Last night, Jason and I were talking about moving.
We've been talking about moving since 2005, I think. At first we talked about moving to a different house in our same town. Since then, we've talked about moving to different towns and different states. Most of the talking has been wishful thinking, but every now and then we think seriously about such things.
Last night was one of those nights, I guess. We went through the lists of "what-ifs". I don't know if either one of us is completely sold on the idea, for a whole lot of reasons (mine primarily being that the thought of putting my house up for sale is just so freaking exhausting), but it's something I'd probably consider in a few years, especially now that my job gives me the ability to work from home and doesn't really care where "home" is.

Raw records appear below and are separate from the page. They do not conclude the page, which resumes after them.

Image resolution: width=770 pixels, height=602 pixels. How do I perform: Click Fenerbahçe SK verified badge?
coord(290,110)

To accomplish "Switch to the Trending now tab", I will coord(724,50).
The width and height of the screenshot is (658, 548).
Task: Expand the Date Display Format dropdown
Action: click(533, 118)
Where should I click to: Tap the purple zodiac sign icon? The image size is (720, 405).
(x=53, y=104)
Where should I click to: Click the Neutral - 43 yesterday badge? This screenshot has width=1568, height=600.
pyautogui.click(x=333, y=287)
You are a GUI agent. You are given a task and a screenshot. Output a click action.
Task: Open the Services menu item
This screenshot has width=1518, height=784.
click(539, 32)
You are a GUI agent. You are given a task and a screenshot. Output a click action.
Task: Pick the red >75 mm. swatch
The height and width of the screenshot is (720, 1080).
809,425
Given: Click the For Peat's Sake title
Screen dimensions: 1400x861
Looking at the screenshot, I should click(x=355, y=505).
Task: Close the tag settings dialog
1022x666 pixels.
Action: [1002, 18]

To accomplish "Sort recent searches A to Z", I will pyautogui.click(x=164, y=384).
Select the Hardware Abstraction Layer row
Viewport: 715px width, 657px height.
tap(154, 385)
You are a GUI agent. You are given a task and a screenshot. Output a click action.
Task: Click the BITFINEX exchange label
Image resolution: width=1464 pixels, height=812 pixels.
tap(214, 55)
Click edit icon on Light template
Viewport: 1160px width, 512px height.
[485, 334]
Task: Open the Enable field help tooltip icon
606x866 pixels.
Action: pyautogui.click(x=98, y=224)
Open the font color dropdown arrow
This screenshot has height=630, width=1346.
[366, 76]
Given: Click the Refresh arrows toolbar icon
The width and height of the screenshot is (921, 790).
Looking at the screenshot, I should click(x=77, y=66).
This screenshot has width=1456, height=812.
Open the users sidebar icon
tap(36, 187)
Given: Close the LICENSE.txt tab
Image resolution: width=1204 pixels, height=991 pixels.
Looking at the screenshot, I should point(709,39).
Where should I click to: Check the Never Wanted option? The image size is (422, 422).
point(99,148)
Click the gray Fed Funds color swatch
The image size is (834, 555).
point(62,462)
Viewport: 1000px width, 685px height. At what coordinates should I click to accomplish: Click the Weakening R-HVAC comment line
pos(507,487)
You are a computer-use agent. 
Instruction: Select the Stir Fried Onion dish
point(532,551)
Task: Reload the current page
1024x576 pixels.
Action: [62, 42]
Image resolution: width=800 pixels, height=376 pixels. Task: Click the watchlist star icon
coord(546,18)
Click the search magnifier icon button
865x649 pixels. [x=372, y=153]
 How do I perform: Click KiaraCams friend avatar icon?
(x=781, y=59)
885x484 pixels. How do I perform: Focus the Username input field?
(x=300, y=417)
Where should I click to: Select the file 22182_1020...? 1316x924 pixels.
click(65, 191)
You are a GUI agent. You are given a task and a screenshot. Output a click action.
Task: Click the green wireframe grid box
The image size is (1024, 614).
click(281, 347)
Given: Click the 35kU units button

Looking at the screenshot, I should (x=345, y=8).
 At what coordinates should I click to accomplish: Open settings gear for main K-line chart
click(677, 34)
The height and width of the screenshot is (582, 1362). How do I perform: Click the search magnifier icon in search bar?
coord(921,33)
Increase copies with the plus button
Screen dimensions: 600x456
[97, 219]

We were talking about North Carolina, which has a lot of pros and a couple of very huge cons. I said to Jason something like, "We have history there, which is good. That's where we met and where we got married". He said, "You just miss your Santa Fe, don't you?" and I? Well, I burst into tears.
I wasn't crying about the Santa Fe, though. I loved that car, true, but I love the new one too and someday (many years from now) I'll probably be lamenting the fact that I drove that one into the ground too. A car is just a car.
I was crying because I miss my dad. I miss my mom. I miss my brother. I barely even know his wife. I miss my sister and her small herd of children. When I went to visit last month and my nieces had something funny or cute in their tiny little hands, my sister would say, "Why don't you show Aunt Steph?" and they would walk unsteadily not to me, but to my brother's wife (and okay, they're actually really smart because her name is also Stephanie). They don't even know me. I adore them and they don't even know who I am. And that? Makes me really fracking sad.
North Carolina never really felt like home to me, though. I had a job, bought a house and married Jason while I lived there. It just never felt quite right.
I don't know if it was the circumstances under which I arrived (basically my dad came, loaded me and my infants up in his van, and drove us there to live so I didn't, you know, fall completely apart). I don't know if it was because I was made to feel very, very unwelcome in places I really wanted to find love and acceptance. It could have been that I honest to God didn't understand what 80% of the people said for the first six months. I'm really not sure. All I know is that I had that "vacation" feeling for the entire six years I was there. Not the fun vacation feeling where someone else is changing your sheets and cooking your food and ensuring that you're having a wonderful time, just the feeling like "I won't be here forever" or "this is all different to me".
I don't know how to explain it. Hell, I don't even know why I cried.
I just know I sometimes feel really lonely. And I don't even know what I'm looking for.